Posted on 08/05/2013 7:03:57 AM PDT by Pilsner
A luxury toilet controlled by a smartphone app is vulnerable to attack, according to security experts... the Pin code for every model is hardwired to be four zeros (0000), meaning that it cannot be reset... An attacker could ... cause the unit to unexpectedly open/close the lid, activate bidet or air-dry functions, causing discomfort or distress to [the] user."
(Excerpt) Read more at bbc.co.uk ...
Did you seriously believe liberals were going to stop with turning off your refrigerator remotely?
And as an added twist, they even managed to elevate two poor guys at the same time (separate stalls).

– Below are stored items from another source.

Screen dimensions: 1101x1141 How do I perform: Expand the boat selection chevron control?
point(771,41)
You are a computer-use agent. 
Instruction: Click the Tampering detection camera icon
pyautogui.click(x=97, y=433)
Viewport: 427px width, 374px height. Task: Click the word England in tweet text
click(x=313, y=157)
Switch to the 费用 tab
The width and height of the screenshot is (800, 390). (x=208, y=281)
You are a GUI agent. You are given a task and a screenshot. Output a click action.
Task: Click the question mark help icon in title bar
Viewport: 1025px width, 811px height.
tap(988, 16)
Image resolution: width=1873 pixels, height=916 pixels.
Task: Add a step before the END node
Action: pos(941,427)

Sadly, indeed tragically, white youts in the 9-13 age bracket learned how to hack even this contrivance in rural Illinois in the early 20th century. My late father, born in 1900, recounted such an incident. I seems a a boy he
knew at the time, who wasn’t too popular with his contemporaries, was taking his ease in such an accommodation when a couple of other urchins crept up behind while he as passing no.2., slid a paddle through a chink in the facility’s back, and squashed the no. 2 against the victim’s backside. I know, posting this at lunch time wasn’t in the best of taste.

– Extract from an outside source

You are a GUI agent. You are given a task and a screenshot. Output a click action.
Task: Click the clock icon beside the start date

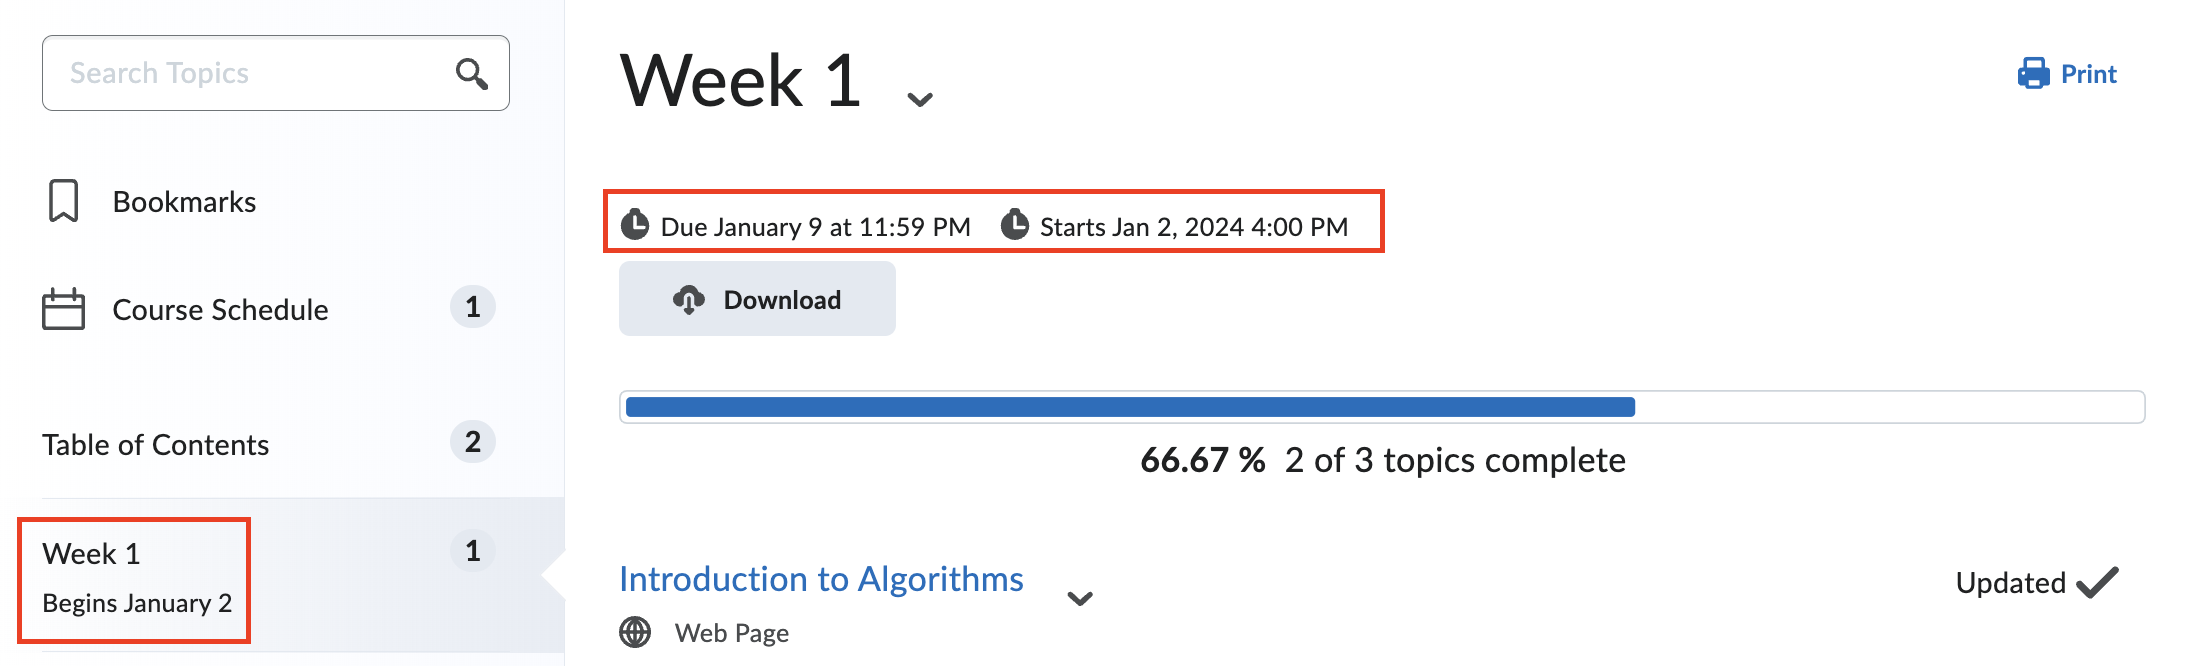pyautogui.click(x=1015, y=225)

Those Russkie toilets don’t look too bad ,, at least the back wall is close enough to the hole that you can lean against it when you squat.
More common than that though is to have what to us would be the bottom half of a standard American toilet with a bucket provided to flush with..

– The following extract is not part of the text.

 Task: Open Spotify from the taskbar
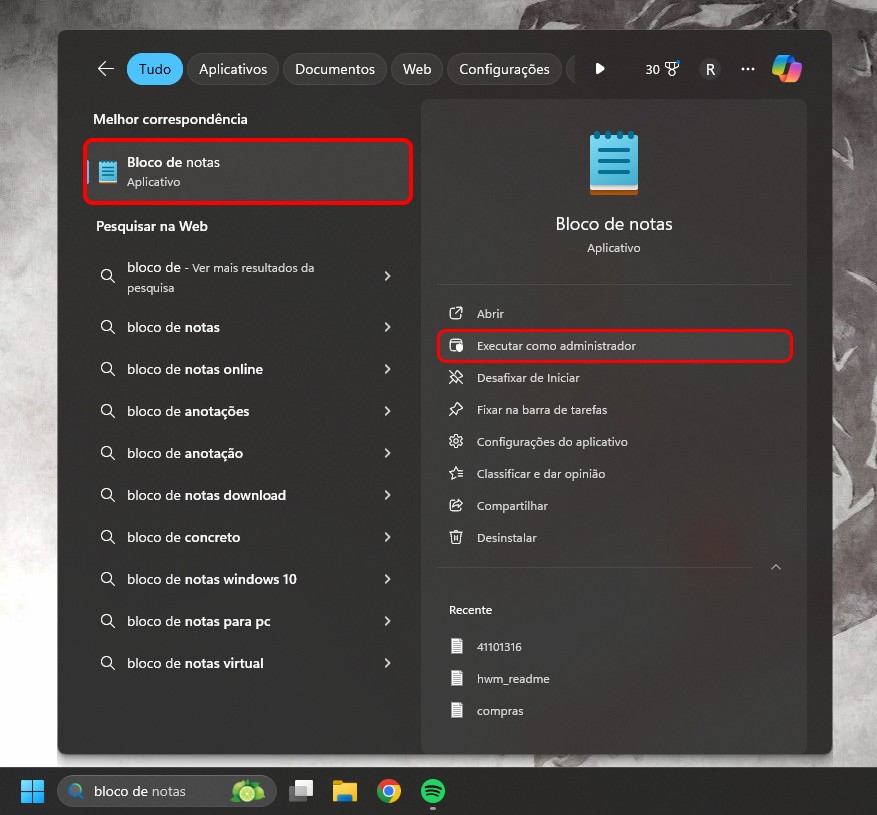[433, 791]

Everybody be careful, I have one of these and had some issues. I was sitting on the toilet doing my business when I decided to activate the toilet app with my cell phone. I had toilet paper in one hand and my phone in the other. I went to put my password (My password is poopoo, how clever is that?) in my cell phone but wait a minute, this hand has the toilet paper. This could only mean one thing, the cell phone is in my ass. Yes, some ass has my cell phone. I put the phone in a zip lock bag and took it to the Apple store and told them, “I don’t know what happened, it just stopped working”. If you can believe it, I now have to operate the toilet manually until I get my phone back, How stupid is that, what am I a cave man or something?
I don’t get these high tech toilets. Heated seat I understand. Does it do a wash like a bidet?
And blow dry your arse with a rose scented breeze?
There’s a joke about a guy using the women’s room in a very high-tech, luxury resort and playing with the buttons on the control panel.
The joke ends with him in the hospital.